Fibrillization of alpha-synuclein and tau in familial Parkinson's disease caused by the A53T alpha-synuclein mutation

Abstract

Mutations in the alpha-synuclein (alpha-syn) gene are responsible for a rare familial parkinsonism syndrome, a finding that has led to extensive characterization of altered alpha-syn structure in sporadic Parkinson's disease (PD) and other neurodegenerative disorders. We report here the immunohistochemical, biochemical and ultrastructural characterization of alpha-syn neuropathology in a case of familial PD with the A53T alpha-syn gene mutation. Insoluble filamentous alpha-syn lesions were detected in almost all brain regions examined and as in sporadic PD, we observed the accumulation of insoluble nitrated alpha-syn in this familial disorder. Significant accumulations of filamentous insoluble tau protein also were detected in some brain regions of this patient, suggesting a role for A53T mutant alpha-syn in tau fibrillization.

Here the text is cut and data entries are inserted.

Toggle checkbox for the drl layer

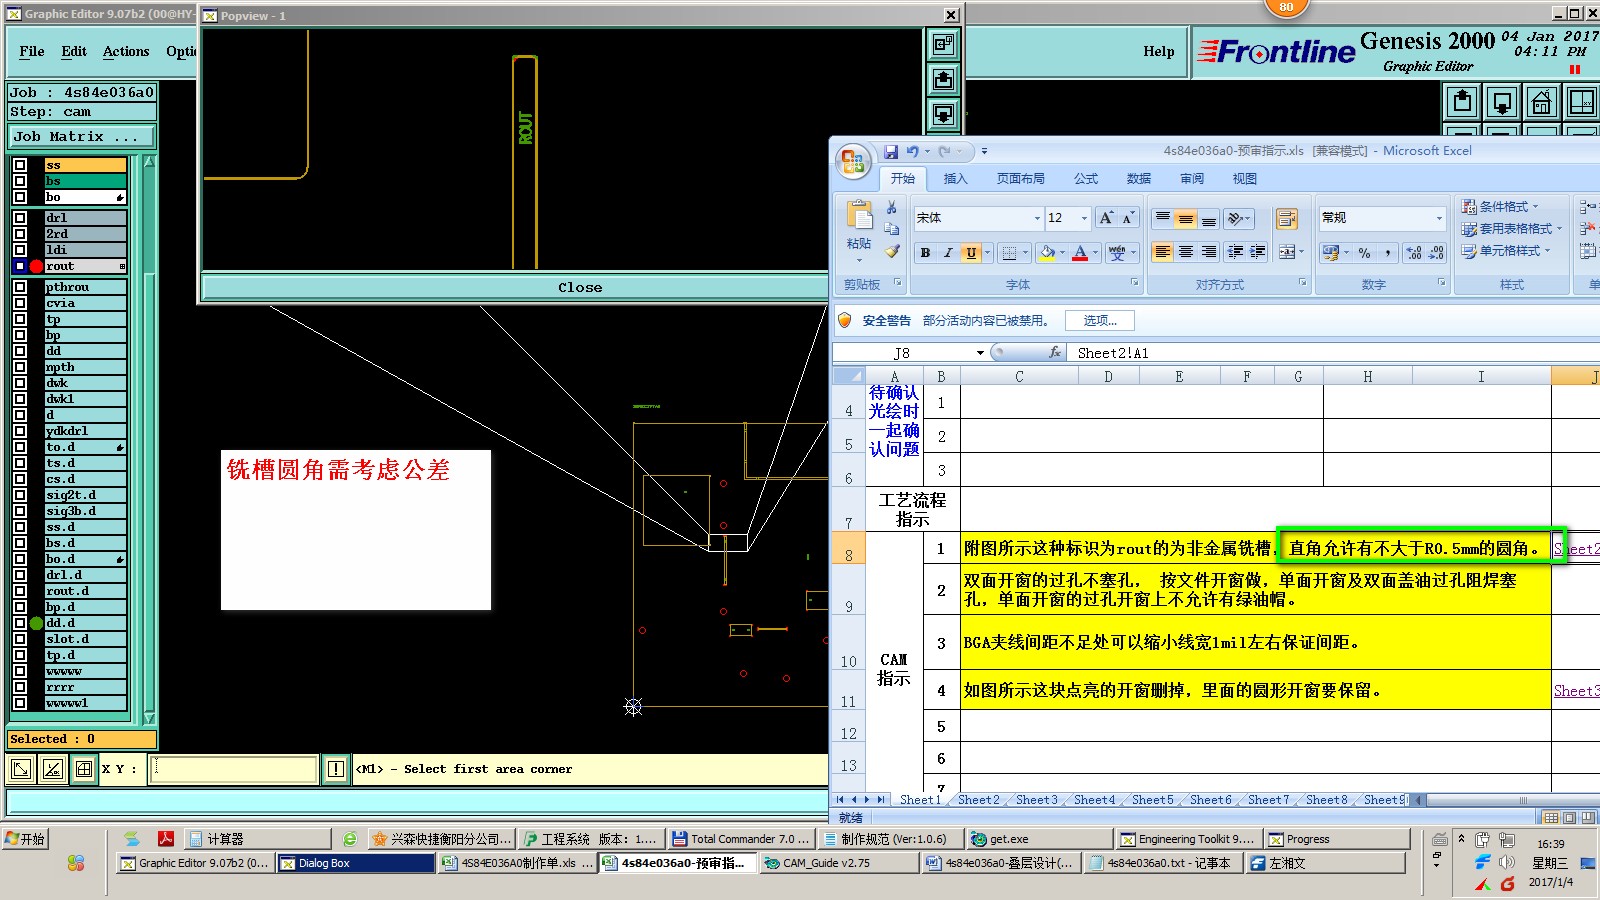[20, 218]
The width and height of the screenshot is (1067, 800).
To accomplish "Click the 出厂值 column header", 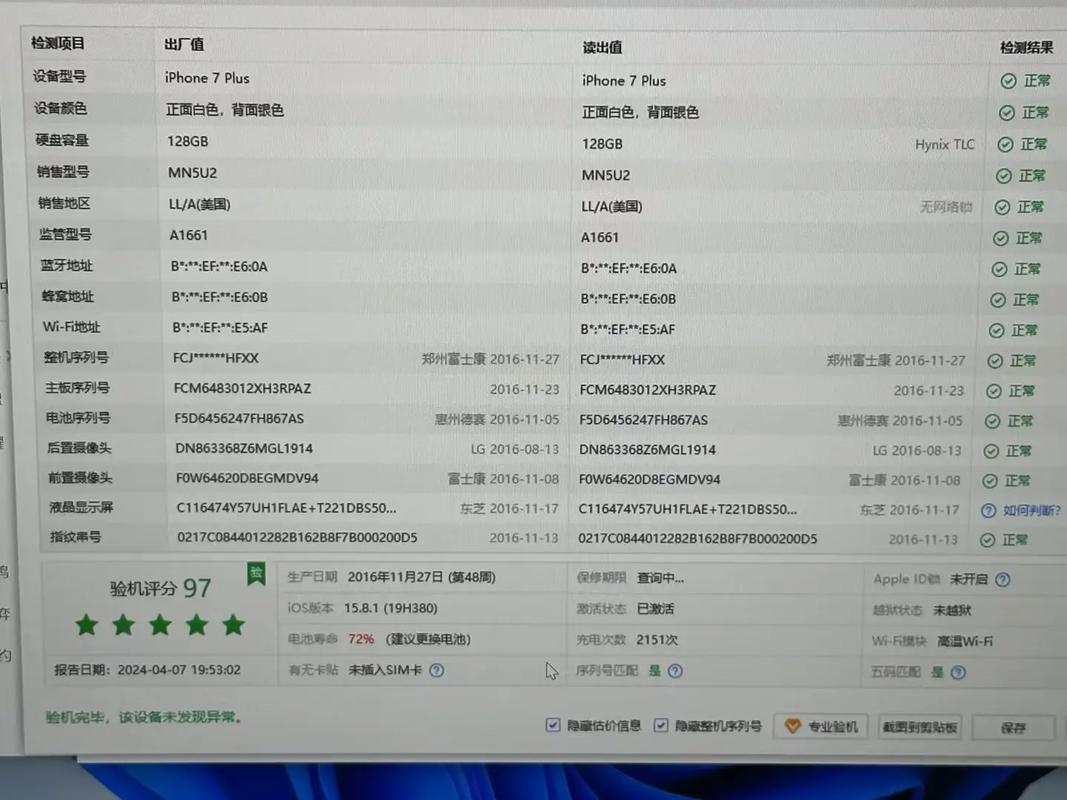I will tap(183, 44).
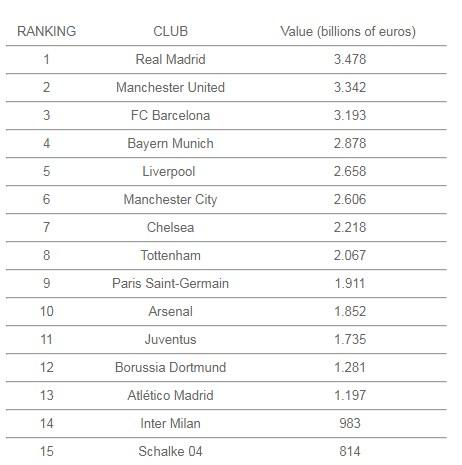Click the Tottenham club name
This screenshot has width=462, height=465.
(x=170, y=255)
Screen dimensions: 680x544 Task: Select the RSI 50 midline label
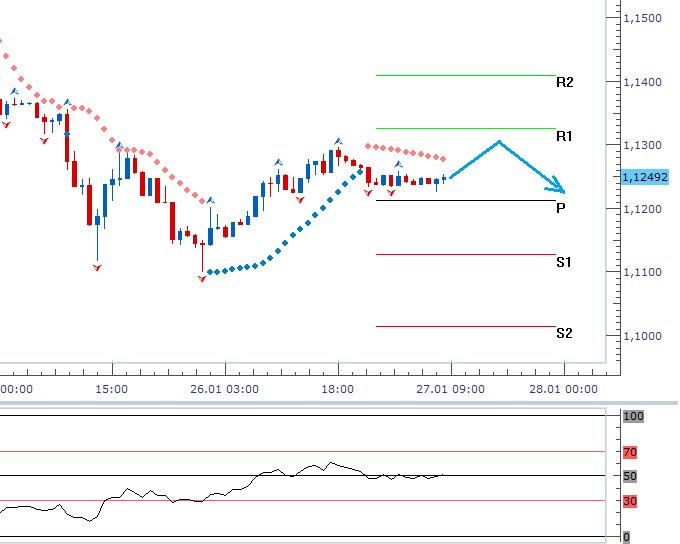point(630,476)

Indeed, in vitro studies of tau and alpha-syn fibrillization showed that the A53T mutation accelerated alpha-syn fibril formation, initiated tau assembly into filaments and synergistically enhanced fibrillization of both tau and alpha-syn. Our data implicate fibrillization of alpha-syn and tau in the pathogenesis of PD, and suggest that distinct amyloidogenic proteins may cross-seed each other in neurodegenerative diseases.